Le fasi fenologiche sono comuni a tutte le varietà di olivo, anche se possono presentarsi delle lievi differenze fra una varietà e l’altra e a causa delle condizioni climatiche differenti:

• riposo vegetativo-gemme invernali – dicembre-gennaio

• gemme gonfie, gemme aperte, differenziazione, sviluppo foglie, accrescimento germoglio – ripresa vegetativa in febbraio

• comparsa grappoli fiorali, rigonfiamento bottoni fiorali, differenziazione corolla – mignolatura da metà marzo

• inizio fioritura 5% – inizio maggio

• fioritura 50% – da metà maggio

• inizio allegagione – fine maggio-giugno

• accrescimento frutto post-allegagione – da metà giugno

• indurimento del nocciolo – luglio

• accrescimento frutto – agosto-settembre

• inizio invaiatura – fine settembre

• invaiatura – da ottobre a dicembre

• maturazione completa/olive nere – novembre-dicembre


Quanti anni vive un olivo?


Abbiamo già detto che l’olivo è molto longevo. La sua lunga vita si suddivide in più fasi: la prima fase è di allevamento, in seguito alla messa a dimora, che dura più o meno 4 anni; c’è poi una fase giovanile, con produzione crescente, fino agli 8 anni di vita; dall’ottavo anno fino ai 50 è nella maturità, con rese produttive stabili ed elevate; dai 60 anni inizia l’età dell’invecchiamento.

olive verdi

Qual è il clima giusto per l’olivo?


L’albero d’olivo è tipicamente coltivato dell’area del Mediterraneo.
È una specie termofila, ovvero che ama vivere in ambienti caldi e temperati, ed eliofila, ossia che ha bisogno dei raggi solari e che necessita di un’esposizione soleggiata.
Allo stesso tempo, però, teme le temperature troppo alte e la siccità, così come anche quelle troppo basse, soprattutto in relazione alle varie fasi fenologiche.

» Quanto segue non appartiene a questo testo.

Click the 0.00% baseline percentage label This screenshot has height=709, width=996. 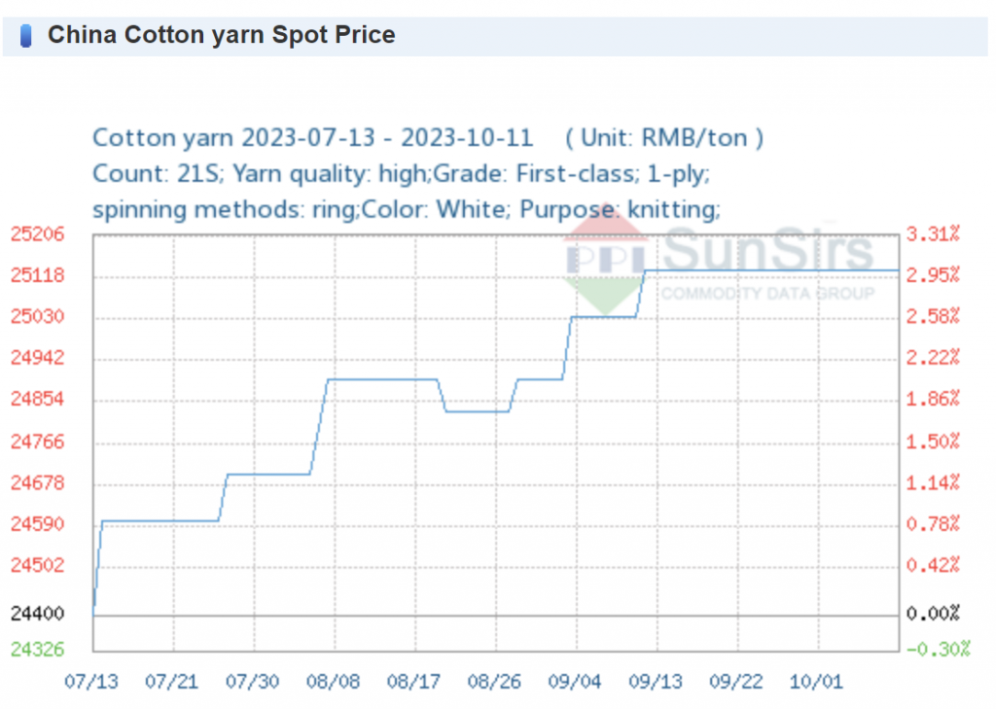934,614
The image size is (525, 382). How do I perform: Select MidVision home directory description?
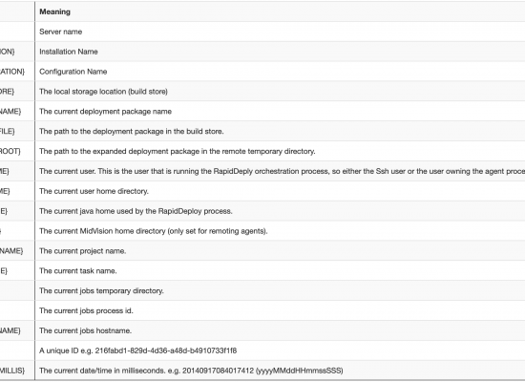(x=154, y=231)
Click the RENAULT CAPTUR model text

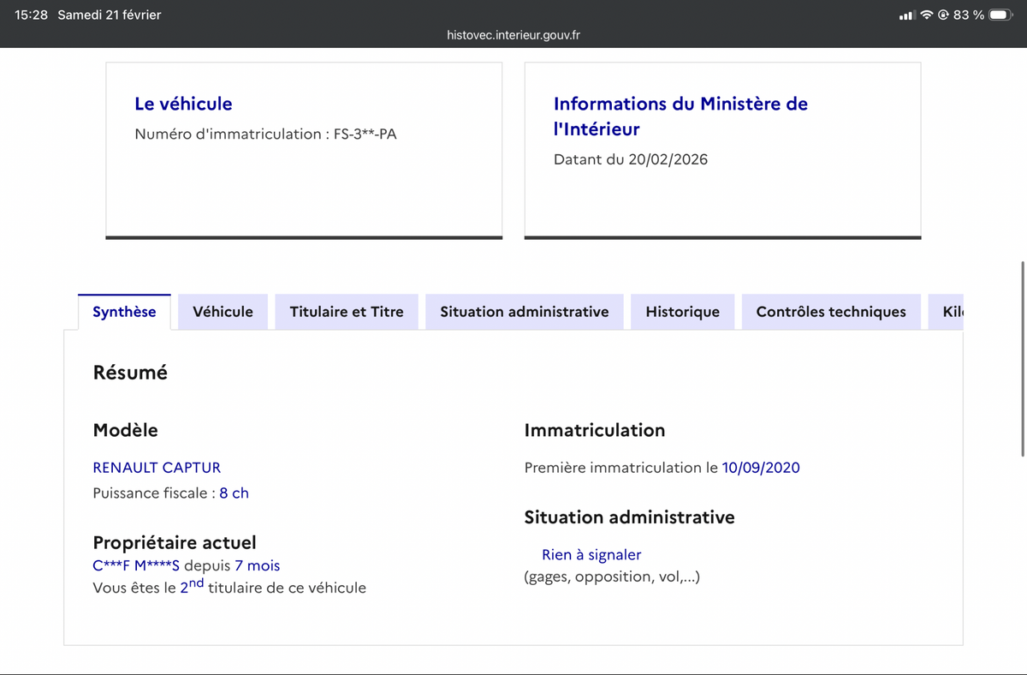click(x=157, y=468)
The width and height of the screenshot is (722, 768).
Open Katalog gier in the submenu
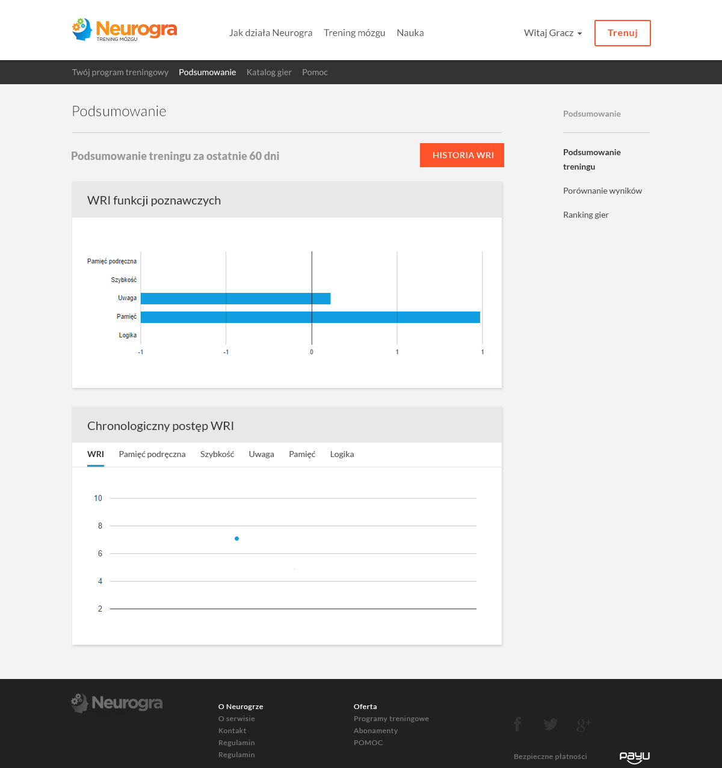(x=269, y=72)
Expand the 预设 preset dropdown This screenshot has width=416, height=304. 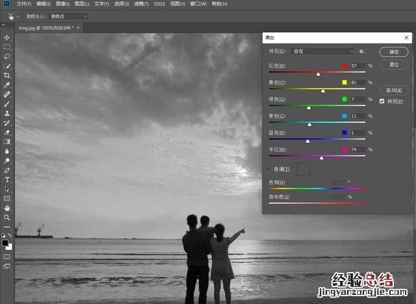click(x=322, y=51)
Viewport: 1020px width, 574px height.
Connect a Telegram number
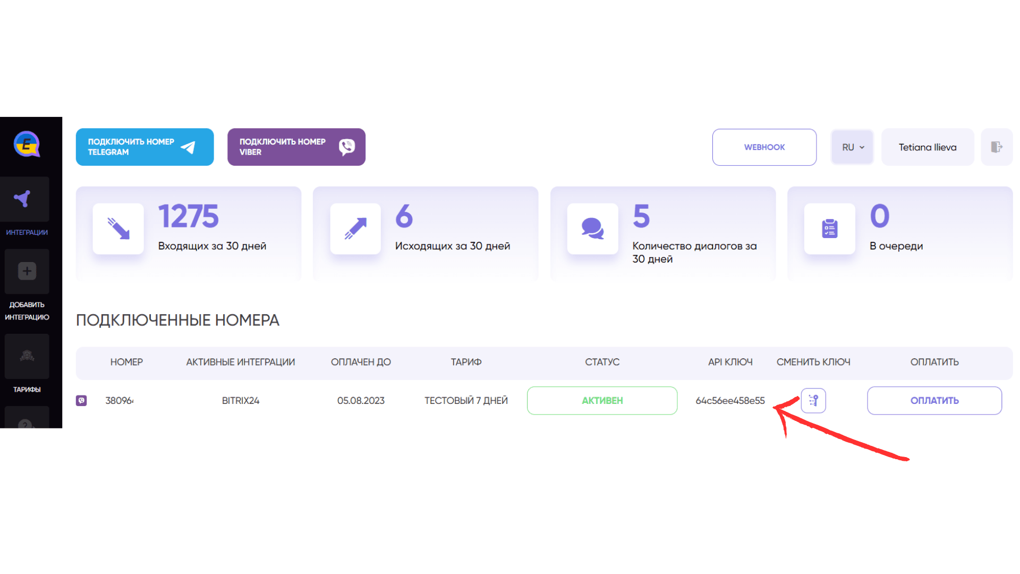145,147
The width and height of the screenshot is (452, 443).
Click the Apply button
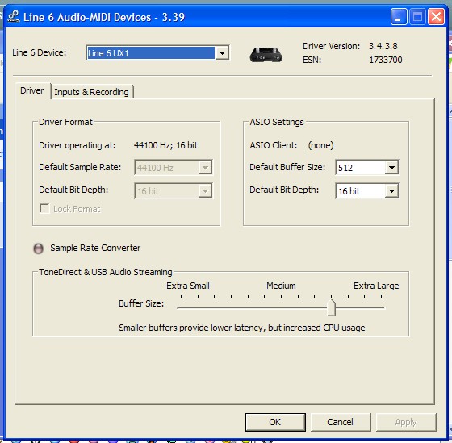tap(406, 422)
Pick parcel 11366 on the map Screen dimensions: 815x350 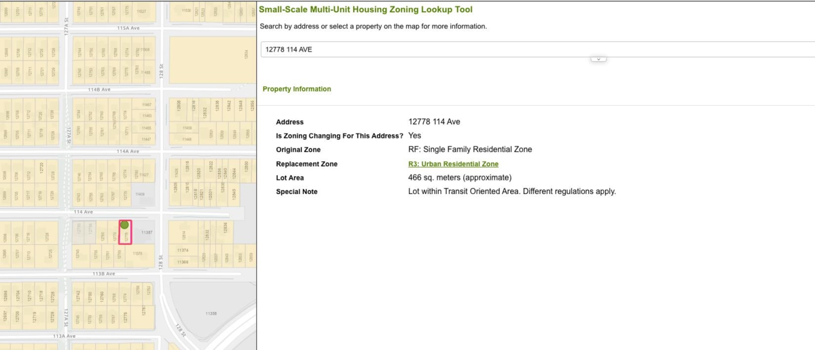[182, 262]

Il terreno ideale per l’olivo


L’olivo è caratterizzato da una buona adattabilità. I migliori risultati, comunque, si ottengono coltivando su terreni di medio impasto, franco-sabbiosi, franco-limosi, argillo-limosi o franco-argillo-limosi. Il pH ideale dovrebbe essere compreso tra 6,8 e 7,5.

Questa tipologia di terreni offre un buon equilibrio in termini di areazione, permeabilità e assorbimento idrico.

Sono da evitare, invece, i terreni pesanti e asfittici, che danno luogo a ristagno idrico.

Il sesto di impianto
Il sesto di impianto è determinato, in poche parole, dalla distanza fra una pianta e l’altra e fra una fila di piante e l’altra.
Queste distanze, idealmente calcolate su forme quadrate o rettangolari, vengono calcolate in base a vigoria della varietà di olivo che si pianta, alla forma di allevamento prescelta e alle condizioni pedo-climatiche del terreno.
L’obiettivo principale è quello di evitare che le chiome degli alberi si tocchino fra di loro una volta che le piante saranno adulte. Infatti, quando ciò accade, le piante corrono vari rischi, fra cui l’eccessivo ombreggiamento e una maggiore probabilità di attacchi da parte di parassiti e patogeni, mentre per l’olivicoltore può rappresentare una maggiore difficoltà durante le operazioni di potatura e raccolta.
In generale, quindi, si opta per sesti di impianto ampi, sempre ottimizzando, comunque, gli spazi a disposizione.
Anche l’orientamento dei filari di piante ha una sua rilevanza: per garantire un’illuminazione più uniforme possibile, il giusto orientamento è Nord-Sud.
Qual è il momento migliore dell’anno per impiantare un nuovo oliveto? Nelle zone molto calde, il periodo migliore è l’autunno o l’inizio dell’inverno, evitando i periodi più freddi; nelle aree dal clima di per sé più freddo, invece, è meglio impiantare l’ulivo a primavera, in modo da evitare il rischio di gelate.